Come se non bastasse, mentre finivo i corsi per diplomarmi, è arrivata pure la pandemia. Seguire le lezioni online è stata un’avventura perché non capivo quasi mai quello che mi dicevano e molte volte annuivo anche se non capivo. Poi chiedevo al mio ragazzo di fare da interprete o scrivevo a parte ai miei compagni che mi spiegavano. Finita l’accademia, sentivo la necessità di tornare al circo per migliorare ancora con l’aerea e capire come potevo raccontarmi. Così, decisi di provare a entrare per fare l’anno tecnico alla Flic di Torino e venni presa. Mi trasferii con il mio compagno e mi innamorai della città. Nella scuola, la mia sordità fu accolta a braccia aperte tanto da farmi venire ancora più voglia di raccontarmi. Così preparai un numero con danza, tessuto e lingua dei segni – quel poco che so perché ho sempre parlato – ma quel poco che so l’ho preso, fatto verificare da persone sorde che conoscono la LIS e poi rivoluzionato a modo mio. Io non mi vergogno della mia sordità né dei miei apparecchi e rispondo a tutte le domande che mi fanno perché ritengo giusto che la gente comincia a conoscere la sordità, quello che rappresenta e soprattutto ciò che sento o sentiamo. Per quanto riguarda l’impianto cocleare, ho deciso di non farlo dopo averci pensato molto, perché ho capito che sto bene così e finché non ne sentirò il bisogno continuerò a danzare nella mia sordità. Non sentirò mai le cicale, non parlerò al telefono e non distinguerò mai alcuni suoni, ma – a differenza degli udenti – le cose, i suoni, le voci, i rumori e la musica io non li ascolto, però li percepisco. Il bello della sordità è che convivi con il silenzio assoluto ogni volta che togli gli apparecchi. E non hai paura, anzi, ci trovi pace e rifugio quando serve.

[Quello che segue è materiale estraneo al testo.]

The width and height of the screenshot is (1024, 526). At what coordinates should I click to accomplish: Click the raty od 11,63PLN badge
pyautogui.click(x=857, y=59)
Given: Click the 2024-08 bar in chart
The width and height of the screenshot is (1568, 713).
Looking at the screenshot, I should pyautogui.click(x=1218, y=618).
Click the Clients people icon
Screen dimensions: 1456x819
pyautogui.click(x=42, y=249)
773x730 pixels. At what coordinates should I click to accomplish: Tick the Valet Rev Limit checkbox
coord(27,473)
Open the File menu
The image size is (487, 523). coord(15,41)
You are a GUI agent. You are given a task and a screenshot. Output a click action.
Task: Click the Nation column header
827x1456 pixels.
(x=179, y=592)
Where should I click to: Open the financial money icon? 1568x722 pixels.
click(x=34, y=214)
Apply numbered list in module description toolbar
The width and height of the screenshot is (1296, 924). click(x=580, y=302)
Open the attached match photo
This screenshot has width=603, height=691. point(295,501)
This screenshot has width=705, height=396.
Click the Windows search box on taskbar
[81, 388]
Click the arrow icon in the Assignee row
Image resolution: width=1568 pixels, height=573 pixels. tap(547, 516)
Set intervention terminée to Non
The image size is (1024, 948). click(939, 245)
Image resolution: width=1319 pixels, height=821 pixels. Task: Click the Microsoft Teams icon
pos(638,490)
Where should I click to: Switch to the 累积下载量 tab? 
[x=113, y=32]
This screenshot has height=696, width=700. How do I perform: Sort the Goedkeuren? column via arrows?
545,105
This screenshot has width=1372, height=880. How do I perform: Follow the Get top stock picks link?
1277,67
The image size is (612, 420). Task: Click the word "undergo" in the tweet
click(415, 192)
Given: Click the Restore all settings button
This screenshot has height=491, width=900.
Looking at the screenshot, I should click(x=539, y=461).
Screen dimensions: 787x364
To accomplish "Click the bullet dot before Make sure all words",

Arriviamo così al gennaio 2021, quando ho fondato la compagnia I(L)LIMITATI. Se prevale la concezione di limite o quella di risorsa lo lasciamo decidere a chi viene a vederci. Il 20 agosto scorso, io e le mie quattro – oggi cinque – colleghe abbiamo portato in scena lo spettacolo “Geometrie di vita”. Ognuna si è raccontata a modo suo, valorizzando i propri “limiti”, perché nessuno è normale né perfetto e va benissimo così. Sono dell’idea che bisogna abbracciare i propri limiti, farci la pace e chiedersi scusa quando si pretende troppo da se stessi, anche se non è facile. Spero che raccontarvi un po’ di me possa aiutare qualche sordo a ricordare che non dobbiamo avere paura di farci “sentire” né di provare a fare cose che a prima vista sembrano impossibili, perché fuori dalla nostra comfort zone. Agli udenti, invece, vorrei dire: non abbiate paura di scoprire il mondo dei sordi. Vedrete che è più rumoroso e vivace di quello che vi aspettate e soprattutto, ricordate che non c’è peggior sordo di chi non vuol sentire!